> _EXERCISE DIRECTIONS_
In the material below, the lines from the one containing "Task: Click the Öffentliches" through the one containing "The height and width of the screenshot is (825, 1456)." are to be given again exactly, ends included, and no others.

> _DATA PROVIDED_
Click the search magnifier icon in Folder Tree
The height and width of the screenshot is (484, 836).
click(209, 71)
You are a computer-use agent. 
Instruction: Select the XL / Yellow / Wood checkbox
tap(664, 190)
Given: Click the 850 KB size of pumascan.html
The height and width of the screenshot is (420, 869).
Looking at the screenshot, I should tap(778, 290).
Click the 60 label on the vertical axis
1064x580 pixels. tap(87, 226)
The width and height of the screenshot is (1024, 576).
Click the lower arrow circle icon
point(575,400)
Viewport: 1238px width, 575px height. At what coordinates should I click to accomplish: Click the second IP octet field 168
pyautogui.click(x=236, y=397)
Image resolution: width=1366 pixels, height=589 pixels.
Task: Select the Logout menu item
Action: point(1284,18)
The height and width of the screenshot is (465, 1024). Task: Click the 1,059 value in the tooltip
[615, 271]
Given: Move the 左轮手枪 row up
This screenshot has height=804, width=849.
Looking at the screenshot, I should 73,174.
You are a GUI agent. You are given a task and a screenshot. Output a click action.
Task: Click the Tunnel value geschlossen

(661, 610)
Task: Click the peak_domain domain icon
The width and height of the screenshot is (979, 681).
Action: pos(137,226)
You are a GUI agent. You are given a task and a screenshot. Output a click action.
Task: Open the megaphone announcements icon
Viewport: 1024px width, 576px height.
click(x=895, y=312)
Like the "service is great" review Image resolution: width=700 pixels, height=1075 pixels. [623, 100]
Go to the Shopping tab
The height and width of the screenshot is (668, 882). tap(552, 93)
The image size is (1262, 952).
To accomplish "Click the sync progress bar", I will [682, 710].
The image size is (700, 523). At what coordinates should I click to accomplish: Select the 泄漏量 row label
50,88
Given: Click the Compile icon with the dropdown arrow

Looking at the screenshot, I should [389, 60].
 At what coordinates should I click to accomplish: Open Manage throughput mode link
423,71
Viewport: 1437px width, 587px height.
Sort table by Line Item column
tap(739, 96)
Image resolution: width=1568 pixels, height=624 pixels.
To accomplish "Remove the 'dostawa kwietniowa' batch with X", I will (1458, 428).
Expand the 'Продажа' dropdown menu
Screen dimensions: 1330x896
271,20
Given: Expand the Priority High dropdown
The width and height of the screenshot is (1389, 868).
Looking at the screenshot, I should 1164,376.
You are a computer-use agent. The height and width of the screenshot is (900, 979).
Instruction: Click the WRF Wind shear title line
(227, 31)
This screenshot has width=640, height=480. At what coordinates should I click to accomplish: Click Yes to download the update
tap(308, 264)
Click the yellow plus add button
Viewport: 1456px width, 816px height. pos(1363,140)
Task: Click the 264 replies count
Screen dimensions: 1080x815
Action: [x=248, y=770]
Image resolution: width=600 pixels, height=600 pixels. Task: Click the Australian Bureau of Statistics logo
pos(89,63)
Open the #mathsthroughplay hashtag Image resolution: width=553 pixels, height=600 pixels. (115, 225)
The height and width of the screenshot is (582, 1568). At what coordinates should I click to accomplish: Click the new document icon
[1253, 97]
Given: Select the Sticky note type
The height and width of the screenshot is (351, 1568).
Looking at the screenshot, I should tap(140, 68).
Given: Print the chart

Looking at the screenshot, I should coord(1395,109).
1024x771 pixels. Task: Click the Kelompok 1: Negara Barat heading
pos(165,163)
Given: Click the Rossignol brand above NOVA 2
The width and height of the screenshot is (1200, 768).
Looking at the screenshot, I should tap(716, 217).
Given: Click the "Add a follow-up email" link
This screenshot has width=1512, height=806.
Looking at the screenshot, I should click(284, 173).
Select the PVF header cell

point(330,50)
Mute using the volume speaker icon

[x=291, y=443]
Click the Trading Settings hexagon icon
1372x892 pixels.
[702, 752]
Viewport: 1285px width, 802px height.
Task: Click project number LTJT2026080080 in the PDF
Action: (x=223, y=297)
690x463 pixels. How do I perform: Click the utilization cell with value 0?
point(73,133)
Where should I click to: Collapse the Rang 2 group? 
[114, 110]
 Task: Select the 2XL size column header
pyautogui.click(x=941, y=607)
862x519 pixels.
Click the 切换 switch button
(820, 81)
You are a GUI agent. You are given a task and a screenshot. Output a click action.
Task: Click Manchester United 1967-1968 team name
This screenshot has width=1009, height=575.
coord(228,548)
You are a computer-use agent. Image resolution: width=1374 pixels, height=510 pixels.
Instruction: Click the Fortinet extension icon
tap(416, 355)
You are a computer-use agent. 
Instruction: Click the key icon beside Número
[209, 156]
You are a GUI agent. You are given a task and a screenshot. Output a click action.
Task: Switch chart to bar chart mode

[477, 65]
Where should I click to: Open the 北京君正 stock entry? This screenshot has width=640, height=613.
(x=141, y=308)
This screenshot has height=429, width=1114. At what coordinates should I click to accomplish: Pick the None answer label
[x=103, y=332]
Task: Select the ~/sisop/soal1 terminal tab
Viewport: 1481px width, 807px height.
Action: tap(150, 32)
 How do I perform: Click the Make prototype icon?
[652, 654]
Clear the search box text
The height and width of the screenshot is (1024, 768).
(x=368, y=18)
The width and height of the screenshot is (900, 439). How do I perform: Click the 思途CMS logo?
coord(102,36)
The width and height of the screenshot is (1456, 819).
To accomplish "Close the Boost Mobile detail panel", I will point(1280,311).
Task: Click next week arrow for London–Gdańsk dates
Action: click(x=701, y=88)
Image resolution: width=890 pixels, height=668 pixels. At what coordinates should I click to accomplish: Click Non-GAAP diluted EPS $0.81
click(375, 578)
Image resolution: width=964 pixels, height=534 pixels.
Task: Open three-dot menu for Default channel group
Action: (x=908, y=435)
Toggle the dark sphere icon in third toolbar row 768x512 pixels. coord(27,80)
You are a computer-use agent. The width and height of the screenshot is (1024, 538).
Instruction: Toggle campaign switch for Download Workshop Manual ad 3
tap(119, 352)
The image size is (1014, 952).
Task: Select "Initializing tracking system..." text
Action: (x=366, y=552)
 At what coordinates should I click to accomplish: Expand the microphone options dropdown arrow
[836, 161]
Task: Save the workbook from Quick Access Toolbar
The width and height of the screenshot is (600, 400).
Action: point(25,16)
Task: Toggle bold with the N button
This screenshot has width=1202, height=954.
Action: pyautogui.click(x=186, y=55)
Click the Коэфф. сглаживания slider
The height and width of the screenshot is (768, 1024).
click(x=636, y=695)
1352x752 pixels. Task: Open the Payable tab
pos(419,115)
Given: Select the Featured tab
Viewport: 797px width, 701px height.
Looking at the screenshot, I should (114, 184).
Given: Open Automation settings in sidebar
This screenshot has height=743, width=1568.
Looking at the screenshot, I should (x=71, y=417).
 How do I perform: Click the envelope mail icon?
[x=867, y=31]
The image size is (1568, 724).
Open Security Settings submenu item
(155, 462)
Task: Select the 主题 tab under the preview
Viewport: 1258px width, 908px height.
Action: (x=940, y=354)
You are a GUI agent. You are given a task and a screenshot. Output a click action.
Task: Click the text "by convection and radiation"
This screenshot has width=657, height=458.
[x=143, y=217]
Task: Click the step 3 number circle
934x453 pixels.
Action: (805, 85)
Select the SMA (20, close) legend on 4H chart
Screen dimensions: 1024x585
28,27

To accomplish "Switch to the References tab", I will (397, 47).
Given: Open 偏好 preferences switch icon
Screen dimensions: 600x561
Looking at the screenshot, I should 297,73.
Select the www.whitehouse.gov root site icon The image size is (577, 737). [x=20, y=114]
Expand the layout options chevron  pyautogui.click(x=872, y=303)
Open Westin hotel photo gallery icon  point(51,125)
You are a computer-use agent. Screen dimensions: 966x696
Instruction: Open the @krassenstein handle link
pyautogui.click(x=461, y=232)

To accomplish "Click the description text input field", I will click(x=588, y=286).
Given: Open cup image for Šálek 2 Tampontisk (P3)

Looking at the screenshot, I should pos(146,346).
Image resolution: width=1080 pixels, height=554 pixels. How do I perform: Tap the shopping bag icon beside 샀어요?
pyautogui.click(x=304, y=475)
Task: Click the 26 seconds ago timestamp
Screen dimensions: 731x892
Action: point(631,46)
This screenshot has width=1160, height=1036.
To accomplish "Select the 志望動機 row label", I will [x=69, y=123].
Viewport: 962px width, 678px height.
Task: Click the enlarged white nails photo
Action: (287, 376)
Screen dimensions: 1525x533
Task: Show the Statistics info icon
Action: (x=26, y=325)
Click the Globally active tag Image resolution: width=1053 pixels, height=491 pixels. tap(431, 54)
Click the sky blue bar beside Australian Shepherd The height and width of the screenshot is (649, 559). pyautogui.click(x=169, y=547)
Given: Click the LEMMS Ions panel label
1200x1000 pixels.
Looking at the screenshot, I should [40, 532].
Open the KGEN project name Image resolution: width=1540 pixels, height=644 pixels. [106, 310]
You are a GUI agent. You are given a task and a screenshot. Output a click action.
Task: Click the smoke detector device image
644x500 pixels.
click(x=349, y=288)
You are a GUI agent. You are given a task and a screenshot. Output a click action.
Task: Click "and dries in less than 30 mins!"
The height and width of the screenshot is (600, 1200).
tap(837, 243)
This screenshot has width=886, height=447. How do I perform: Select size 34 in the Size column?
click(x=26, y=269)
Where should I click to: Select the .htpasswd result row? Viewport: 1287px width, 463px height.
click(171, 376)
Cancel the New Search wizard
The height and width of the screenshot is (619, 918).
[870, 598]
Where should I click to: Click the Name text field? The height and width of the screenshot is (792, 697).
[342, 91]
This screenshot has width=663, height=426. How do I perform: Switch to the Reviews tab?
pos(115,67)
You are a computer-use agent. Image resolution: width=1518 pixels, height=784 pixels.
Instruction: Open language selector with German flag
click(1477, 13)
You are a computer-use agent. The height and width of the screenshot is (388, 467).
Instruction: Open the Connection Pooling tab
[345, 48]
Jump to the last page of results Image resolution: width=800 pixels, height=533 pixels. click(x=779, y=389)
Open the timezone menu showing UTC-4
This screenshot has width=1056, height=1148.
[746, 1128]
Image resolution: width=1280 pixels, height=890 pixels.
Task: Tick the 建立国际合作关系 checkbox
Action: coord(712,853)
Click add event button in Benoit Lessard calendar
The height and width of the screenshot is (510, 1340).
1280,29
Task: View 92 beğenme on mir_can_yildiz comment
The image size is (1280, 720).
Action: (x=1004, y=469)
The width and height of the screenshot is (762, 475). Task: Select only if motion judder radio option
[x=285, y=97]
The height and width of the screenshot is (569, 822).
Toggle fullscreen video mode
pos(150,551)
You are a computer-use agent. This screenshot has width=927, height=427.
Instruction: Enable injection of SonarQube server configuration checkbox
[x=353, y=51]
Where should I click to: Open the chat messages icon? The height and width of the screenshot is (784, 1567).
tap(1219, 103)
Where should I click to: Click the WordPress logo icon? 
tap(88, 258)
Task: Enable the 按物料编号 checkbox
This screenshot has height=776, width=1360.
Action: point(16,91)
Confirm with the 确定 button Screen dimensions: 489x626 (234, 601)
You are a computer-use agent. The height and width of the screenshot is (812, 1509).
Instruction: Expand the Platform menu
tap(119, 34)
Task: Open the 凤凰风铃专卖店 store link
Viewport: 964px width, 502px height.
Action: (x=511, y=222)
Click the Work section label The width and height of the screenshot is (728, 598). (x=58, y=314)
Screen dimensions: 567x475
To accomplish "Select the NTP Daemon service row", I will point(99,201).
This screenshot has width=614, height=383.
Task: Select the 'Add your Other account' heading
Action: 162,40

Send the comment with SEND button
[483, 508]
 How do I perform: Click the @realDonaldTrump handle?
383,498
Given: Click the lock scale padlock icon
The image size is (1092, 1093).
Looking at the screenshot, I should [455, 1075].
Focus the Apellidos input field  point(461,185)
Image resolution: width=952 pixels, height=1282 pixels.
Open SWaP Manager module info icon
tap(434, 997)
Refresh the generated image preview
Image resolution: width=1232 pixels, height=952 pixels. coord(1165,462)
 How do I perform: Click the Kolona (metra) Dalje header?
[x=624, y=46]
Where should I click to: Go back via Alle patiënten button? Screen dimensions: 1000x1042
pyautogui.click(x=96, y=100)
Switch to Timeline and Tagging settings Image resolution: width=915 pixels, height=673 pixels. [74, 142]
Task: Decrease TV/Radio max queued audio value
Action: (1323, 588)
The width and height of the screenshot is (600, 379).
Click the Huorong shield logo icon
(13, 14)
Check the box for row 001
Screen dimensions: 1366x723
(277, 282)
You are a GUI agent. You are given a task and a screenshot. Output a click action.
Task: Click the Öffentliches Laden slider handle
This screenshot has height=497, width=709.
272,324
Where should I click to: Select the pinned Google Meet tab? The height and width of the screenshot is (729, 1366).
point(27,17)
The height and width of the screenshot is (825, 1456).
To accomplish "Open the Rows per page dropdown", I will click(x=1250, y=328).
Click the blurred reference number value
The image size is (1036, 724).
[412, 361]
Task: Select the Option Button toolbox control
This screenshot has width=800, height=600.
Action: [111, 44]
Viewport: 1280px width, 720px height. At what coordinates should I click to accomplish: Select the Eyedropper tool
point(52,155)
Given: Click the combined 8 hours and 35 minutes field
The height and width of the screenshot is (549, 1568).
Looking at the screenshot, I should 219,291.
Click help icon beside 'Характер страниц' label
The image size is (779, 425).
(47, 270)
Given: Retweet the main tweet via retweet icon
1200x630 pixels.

> _ANSWER BELOW_
Task: Click the Öffentliches Laden slider handle
This screenshot has height=497, width=709.
272,324
Where should I click to: Select the pinned Google Meet tab? The height and width of the screenshot is (729, 1366).
point(27,17)
The height and width of the screenshot is (825, 1456).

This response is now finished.